Last night, we went to St. Andrew's Cathedral downtown and had gumbo, salad, bread, and Bananas Foster, all while listening to New Orleans-style jazz. The benefit, put on by the Episcopal Diocese of Hawaii, was to raise money for Katrina victims. The food was good. I was surprised, really, because I have family from New Orleans and I know gumbo. The people here did an excellent job.

But the icing on the cake, so to speak, was the dessert. A chef, complete with spotless white chef's tunic embroidered with his name and awards, and military-style ribbons hanging from his chest, presided over the flaming bananas with a Germanic-like authority that dictated you wouldn't dare to ask him for an extra ladle of sauce. The warm sauce and cool ice cream melted in your mouth like all the best desserts you've ever had in your life combined into one supremely sweet dish. (I was motivated to dig out my favorite Cajun-Creole cookbook for the recipe when I got home.)
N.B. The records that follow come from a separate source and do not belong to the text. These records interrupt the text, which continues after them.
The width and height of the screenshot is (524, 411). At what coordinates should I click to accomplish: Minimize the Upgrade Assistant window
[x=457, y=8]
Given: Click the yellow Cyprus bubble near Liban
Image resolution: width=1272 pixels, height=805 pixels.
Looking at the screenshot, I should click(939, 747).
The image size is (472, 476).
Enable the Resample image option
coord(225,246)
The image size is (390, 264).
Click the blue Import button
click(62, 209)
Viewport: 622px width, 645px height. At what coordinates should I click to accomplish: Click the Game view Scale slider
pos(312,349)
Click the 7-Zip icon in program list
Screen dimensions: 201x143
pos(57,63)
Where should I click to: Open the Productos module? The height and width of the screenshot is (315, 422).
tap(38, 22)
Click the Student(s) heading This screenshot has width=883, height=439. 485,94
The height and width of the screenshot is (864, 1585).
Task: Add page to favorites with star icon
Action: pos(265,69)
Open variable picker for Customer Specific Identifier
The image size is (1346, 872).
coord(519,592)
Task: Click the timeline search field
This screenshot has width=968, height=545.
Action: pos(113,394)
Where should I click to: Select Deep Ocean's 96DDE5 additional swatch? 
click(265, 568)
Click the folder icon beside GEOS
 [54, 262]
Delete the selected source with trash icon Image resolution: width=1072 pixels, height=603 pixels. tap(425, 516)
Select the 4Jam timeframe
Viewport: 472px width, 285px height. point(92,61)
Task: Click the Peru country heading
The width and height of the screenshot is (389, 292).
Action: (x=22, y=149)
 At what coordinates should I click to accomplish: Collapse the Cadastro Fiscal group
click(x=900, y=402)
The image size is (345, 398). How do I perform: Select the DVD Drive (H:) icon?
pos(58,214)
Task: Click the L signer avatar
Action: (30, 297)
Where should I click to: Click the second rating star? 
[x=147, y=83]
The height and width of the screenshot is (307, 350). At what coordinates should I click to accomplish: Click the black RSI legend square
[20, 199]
Typically, Mike managed to sit next to a guy who gave Mike his dessert ticket. So, as Mark and I sit there concocting a way to get another ticket, Mike trots off for seconds. He quite nicely shared with us, whether from pity or a sense of duty I don't know. Hell, I'm not complaining, since I did get a few extra spoonfuls.

I was enjoying the plan Mark and I were concocting though. It involved Mike distracting the ticket lady, me peeling off a strip of neon pink tickets, and Mark giving absolution for the crime. One of the advantages of hanging out with a priest is having absolution on tap, I've decided, though I suppose when it came right down to it, he'd have prevented the crime and forgone the extra dessert. 🙂

When we left, we had to walk a couple of blocks back to the parking garage off of Punchbowl and Beretania. A low stone wall fronts the cathedral grounds and we began to cut across the parking lot as a short cut. But I was wearing a skirt and no way could I get over that wall. Besides, the wall connects with the governor's property. Her mansion sits next to the cathedral, and her yard looks strangely unguarded, like it's just another house. There's no gate with guards either, though the property is fenced. I had visions of us hopping the cathedral wall to get back to the street and setting off some sort of high-tech intrusion alert.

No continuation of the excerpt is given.